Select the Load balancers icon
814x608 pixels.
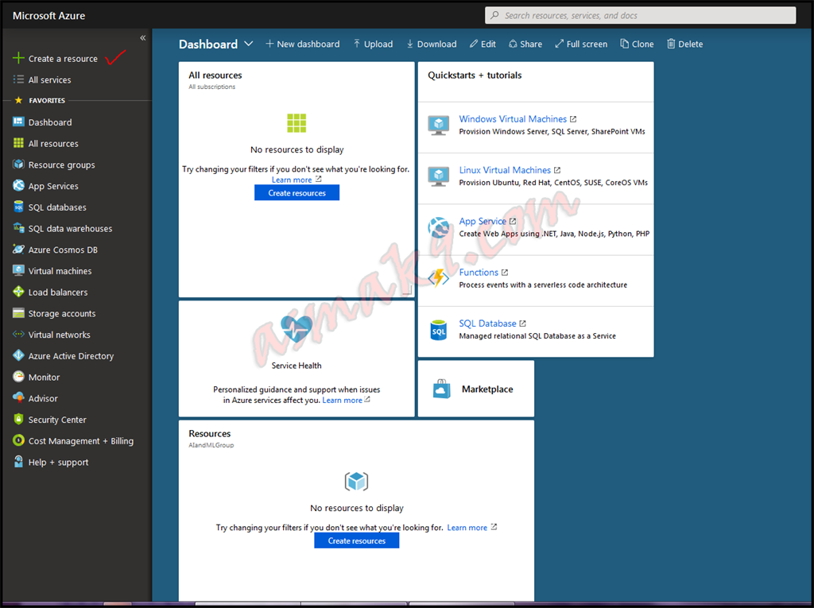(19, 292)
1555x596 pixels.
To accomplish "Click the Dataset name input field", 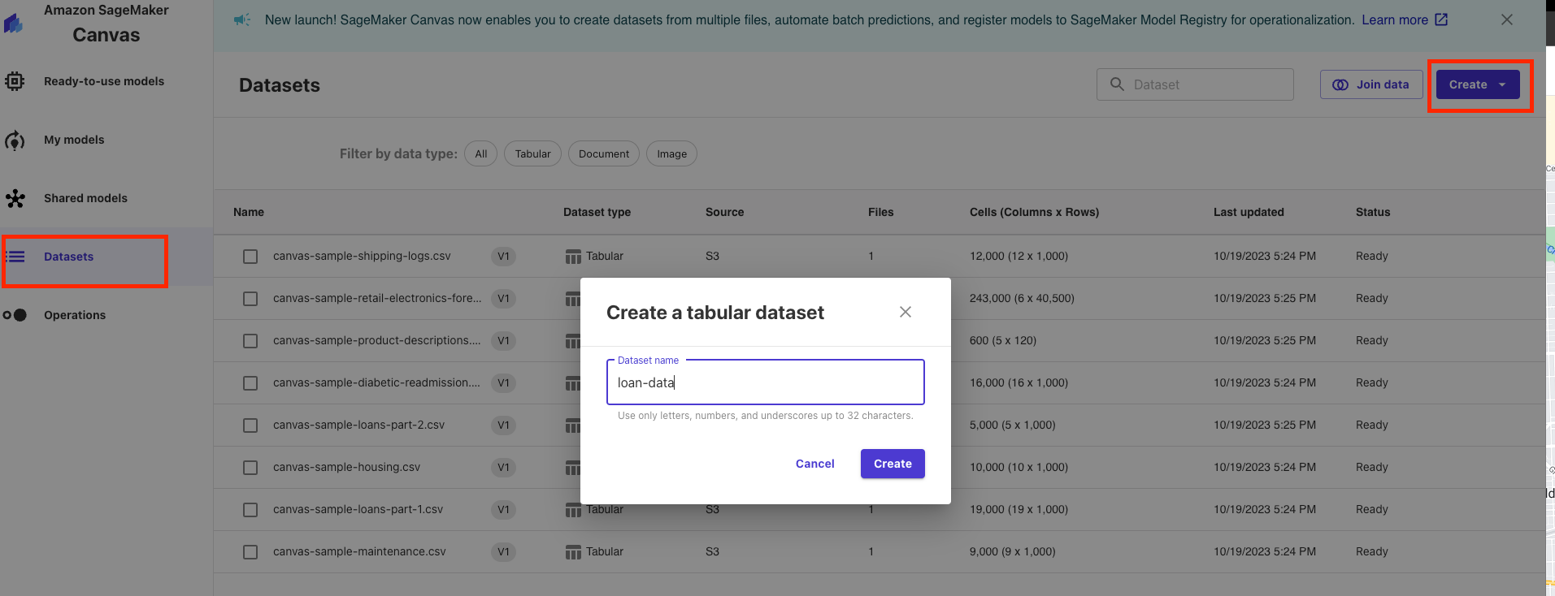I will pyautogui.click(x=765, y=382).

::::

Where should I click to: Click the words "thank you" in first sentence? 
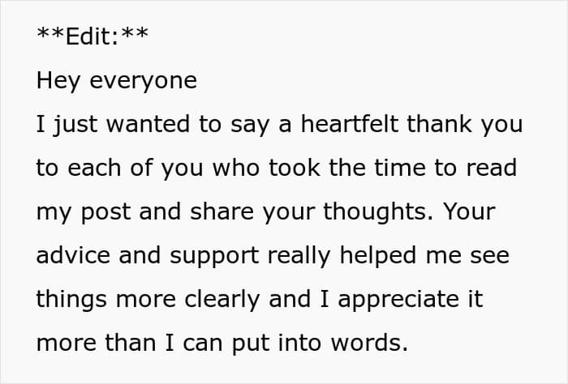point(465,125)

::::

◆ Given exercise
Scale the lines from the one containing "Where should I" through the one containing "point(465,125)", both included, and give them again with the requests unchanged and every coordinate in the answers multiplied by 1.5 and rounded to a whole number, with halves rounded up. Reproduce only those lines and omit the pictures.

◆ Response to this task
Where should I click to: Click the words "thank you" in first sentence? 
point(698,188)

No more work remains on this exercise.